In a circular issued by the CBN, it was revealed that applications for medical expenses, school fees, BTA/PTA, and SMEs would still be processed through deposit money banks. Additionally, the circular reintroduced the “Willing Buyer, Willing Seller” model at the I&E Window and established that all eligible transactions could access foreign exchange through this window.
The CBN also implemented trading limits on oversold FX positions, allowing the hedging of short positions with OTC futures. Overbought positions were limited to zero. The circular reintroduced order-based two-way quotes with a bid-ask spread of A1, ensuring that all transactions would be cleared by a Central Counter Party (CCP).
Furthermore, the RT200 Rebate Scheme and the Naira4Dollar Scheme will be discontinued starting from June 30, 2023.
Previously, the CBN had been auctioning the naira at the SMIS window at over N630 to the dollar. However, the CBN directed commercial banks to freely trade the dollar, causing prices to rise to N750/$.
Investors reacted positively to these reforms, as seen in the surge of the stock market and government bonds. The removal of trading restrictions on the official market led to the naira hitting a record low of 750 to the dollar on the official market. This was the first significant drop since the introduction of a managed exchange rate in 2017, following the 2016 devaluation.

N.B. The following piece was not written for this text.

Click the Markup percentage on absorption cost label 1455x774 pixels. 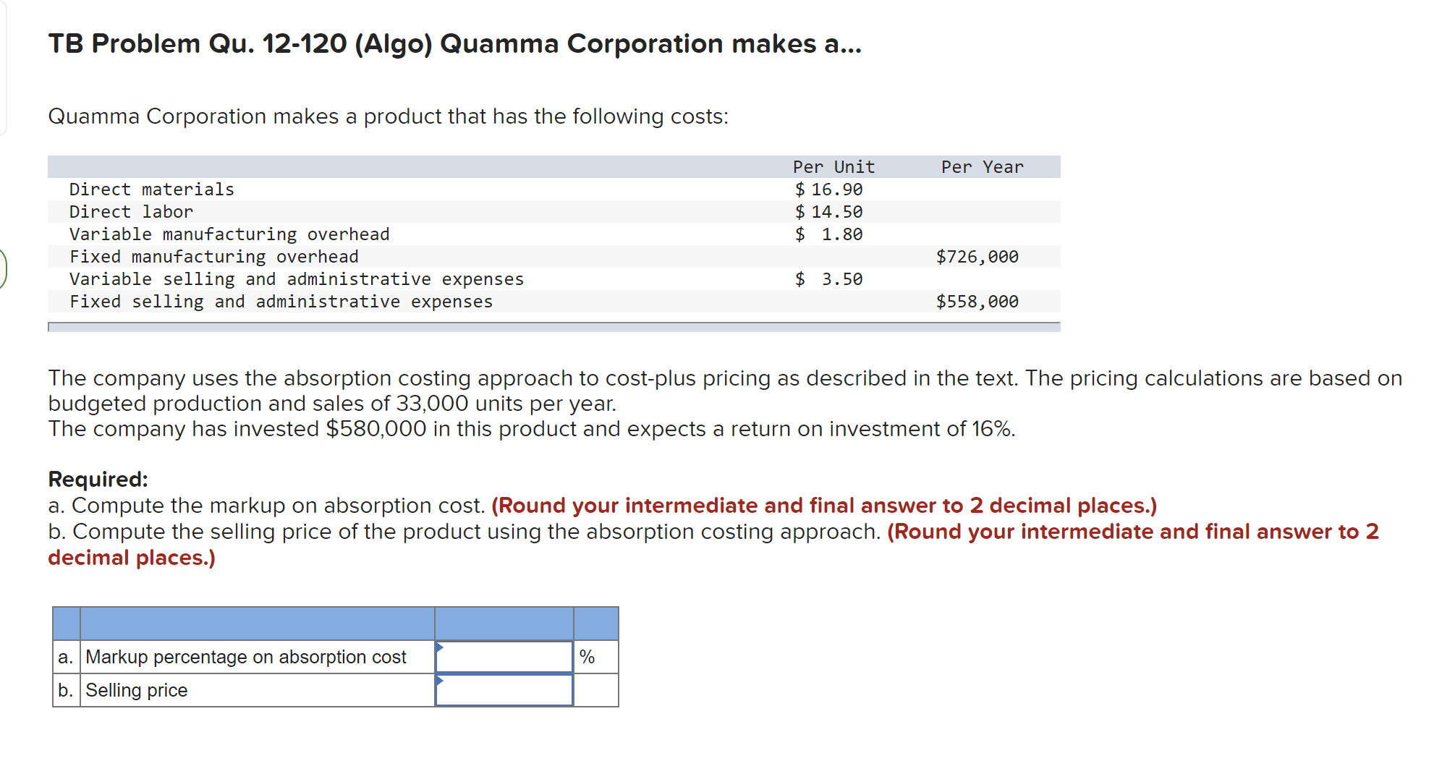pyautogui.click(x=245, y=657)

Charlie Robertson, head of macro strategy at FIM Partners, considered this devaluation a necessary step to improve the current account and long-term investment climate. President Bola Tinubu, who initiated these reforms, inherited an economy facing challenges such as slow growth, high debt, and declining oil output.
Foreign investors had cited forex restrictions as a major obstacle to investing in Nigeria, the largest oil producer in Africa. Bismarck Rewane, CEO at Financial Derivatives Company, expressed optimism that the removal of distortions in forex pricing would allow the naira to find its appropriate value in the coming weeks.
While the liberalization of the naira was expected under the new administration, the extent of the decline was surprising to some analysts. Nonetheless, the devaluation is seen as a means to help the federal government achieve a better balance in its finances, considering its reliance on USD-linked oil revenue.
Experts have expressed support for the unification of exchange rates to create a transparent forex market. However, concerns have been raised about the potential impact on the general price level and the need for a gradual approach given the weak economic fundamentals and limited forex sources in Nigeria. Economists expect the exchange rate to fluctuate in the short term due to high demand backlog, but they anticipate a moderation as market conditions stabilize.